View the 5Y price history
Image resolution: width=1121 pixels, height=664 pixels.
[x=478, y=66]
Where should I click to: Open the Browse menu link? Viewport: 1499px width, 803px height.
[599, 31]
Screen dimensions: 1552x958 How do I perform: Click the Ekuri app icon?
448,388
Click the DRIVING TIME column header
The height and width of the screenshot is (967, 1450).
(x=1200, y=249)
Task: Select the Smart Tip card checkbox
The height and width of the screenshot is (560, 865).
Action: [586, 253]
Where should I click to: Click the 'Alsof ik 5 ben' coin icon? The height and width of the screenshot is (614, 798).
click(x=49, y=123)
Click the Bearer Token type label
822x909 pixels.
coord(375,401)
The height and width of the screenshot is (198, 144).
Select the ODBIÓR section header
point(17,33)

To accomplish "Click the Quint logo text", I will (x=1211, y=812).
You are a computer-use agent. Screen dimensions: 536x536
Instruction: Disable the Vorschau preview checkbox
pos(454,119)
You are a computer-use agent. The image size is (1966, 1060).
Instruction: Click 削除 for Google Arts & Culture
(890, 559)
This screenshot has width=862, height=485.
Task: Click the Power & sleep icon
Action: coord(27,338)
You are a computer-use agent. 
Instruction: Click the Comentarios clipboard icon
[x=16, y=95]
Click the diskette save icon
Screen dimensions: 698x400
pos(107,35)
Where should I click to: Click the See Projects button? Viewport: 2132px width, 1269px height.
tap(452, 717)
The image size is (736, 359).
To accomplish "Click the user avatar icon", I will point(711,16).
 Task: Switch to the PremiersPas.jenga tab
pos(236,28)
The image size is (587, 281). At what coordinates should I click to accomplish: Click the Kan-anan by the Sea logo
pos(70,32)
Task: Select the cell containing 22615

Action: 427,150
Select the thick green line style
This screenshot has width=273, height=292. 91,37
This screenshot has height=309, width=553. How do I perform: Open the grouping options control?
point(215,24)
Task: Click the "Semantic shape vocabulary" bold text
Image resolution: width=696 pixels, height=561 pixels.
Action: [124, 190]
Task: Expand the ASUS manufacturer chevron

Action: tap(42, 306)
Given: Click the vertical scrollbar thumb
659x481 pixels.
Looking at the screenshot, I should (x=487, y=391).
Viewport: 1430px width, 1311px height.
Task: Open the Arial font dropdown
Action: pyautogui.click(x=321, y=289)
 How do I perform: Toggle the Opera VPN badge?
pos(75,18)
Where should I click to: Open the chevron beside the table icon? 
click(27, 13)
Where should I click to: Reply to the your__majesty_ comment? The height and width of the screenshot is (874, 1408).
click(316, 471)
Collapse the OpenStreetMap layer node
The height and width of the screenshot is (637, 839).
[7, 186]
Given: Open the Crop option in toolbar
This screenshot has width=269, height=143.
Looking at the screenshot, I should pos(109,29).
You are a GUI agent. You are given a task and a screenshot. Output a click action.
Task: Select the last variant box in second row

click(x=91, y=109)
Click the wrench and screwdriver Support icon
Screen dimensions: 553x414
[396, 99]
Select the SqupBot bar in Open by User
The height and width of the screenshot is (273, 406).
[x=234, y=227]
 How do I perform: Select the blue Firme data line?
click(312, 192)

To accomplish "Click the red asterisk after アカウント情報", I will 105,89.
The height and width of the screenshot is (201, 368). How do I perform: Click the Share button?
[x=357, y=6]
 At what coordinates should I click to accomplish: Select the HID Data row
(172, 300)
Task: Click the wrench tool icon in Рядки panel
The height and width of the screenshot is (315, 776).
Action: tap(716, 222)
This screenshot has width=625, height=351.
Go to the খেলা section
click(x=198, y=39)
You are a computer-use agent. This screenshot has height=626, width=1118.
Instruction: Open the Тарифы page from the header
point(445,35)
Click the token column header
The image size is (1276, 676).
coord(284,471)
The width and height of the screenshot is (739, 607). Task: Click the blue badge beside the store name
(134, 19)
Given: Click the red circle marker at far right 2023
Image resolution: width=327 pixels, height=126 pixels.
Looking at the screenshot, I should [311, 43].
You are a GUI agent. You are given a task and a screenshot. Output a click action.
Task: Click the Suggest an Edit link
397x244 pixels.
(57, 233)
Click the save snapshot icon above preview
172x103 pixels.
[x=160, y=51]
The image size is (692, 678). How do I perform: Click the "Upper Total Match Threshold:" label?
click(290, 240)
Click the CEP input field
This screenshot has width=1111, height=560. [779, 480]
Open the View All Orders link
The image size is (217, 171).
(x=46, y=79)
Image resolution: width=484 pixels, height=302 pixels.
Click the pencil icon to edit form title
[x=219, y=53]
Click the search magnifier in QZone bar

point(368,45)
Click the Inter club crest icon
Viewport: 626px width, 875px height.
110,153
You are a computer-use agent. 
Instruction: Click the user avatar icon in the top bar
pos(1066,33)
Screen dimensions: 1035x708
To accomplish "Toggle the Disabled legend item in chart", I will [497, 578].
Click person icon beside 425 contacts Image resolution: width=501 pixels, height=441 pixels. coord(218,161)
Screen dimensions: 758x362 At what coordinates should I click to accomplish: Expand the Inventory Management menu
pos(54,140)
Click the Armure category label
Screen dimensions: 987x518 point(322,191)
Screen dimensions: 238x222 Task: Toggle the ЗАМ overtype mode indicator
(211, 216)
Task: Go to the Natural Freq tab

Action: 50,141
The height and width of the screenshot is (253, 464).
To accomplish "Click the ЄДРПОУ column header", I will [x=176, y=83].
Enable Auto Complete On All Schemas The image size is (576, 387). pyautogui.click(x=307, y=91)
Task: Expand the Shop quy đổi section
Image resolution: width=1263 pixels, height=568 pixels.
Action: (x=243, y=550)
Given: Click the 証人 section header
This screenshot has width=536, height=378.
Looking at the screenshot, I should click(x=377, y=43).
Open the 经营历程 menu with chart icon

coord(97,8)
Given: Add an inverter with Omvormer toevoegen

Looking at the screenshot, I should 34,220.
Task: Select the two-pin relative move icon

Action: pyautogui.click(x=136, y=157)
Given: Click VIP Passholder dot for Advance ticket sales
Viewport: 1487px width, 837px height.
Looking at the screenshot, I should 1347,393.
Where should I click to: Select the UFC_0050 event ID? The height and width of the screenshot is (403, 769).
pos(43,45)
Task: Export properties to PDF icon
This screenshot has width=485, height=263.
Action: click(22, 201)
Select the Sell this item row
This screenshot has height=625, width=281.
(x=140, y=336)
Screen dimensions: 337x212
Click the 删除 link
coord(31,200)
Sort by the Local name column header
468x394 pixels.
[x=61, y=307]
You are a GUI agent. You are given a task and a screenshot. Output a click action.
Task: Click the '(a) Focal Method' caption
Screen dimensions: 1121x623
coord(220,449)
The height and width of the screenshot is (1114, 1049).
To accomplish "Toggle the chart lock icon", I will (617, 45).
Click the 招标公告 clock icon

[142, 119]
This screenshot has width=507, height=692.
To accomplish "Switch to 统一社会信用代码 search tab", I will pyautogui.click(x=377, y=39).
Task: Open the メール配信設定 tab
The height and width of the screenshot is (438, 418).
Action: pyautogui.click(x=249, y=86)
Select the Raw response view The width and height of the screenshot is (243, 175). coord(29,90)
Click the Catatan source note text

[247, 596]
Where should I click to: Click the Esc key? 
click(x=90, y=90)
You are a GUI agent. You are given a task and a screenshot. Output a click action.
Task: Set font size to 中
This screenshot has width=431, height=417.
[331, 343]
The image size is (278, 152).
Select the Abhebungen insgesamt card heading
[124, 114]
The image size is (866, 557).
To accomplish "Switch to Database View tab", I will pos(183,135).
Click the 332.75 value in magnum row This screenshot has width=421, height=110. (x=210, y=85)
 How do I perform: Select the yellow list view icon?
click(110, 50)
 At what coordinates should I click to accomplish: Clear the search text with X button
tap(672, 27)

..........

What you are asked to do =>
Locate every line in the records above that contains the word "wrench", and copy each such line in full.

Finished task =>
Click the wrench and screwdriver Support icon
Task: Click the wrench tool icon in Рядки panel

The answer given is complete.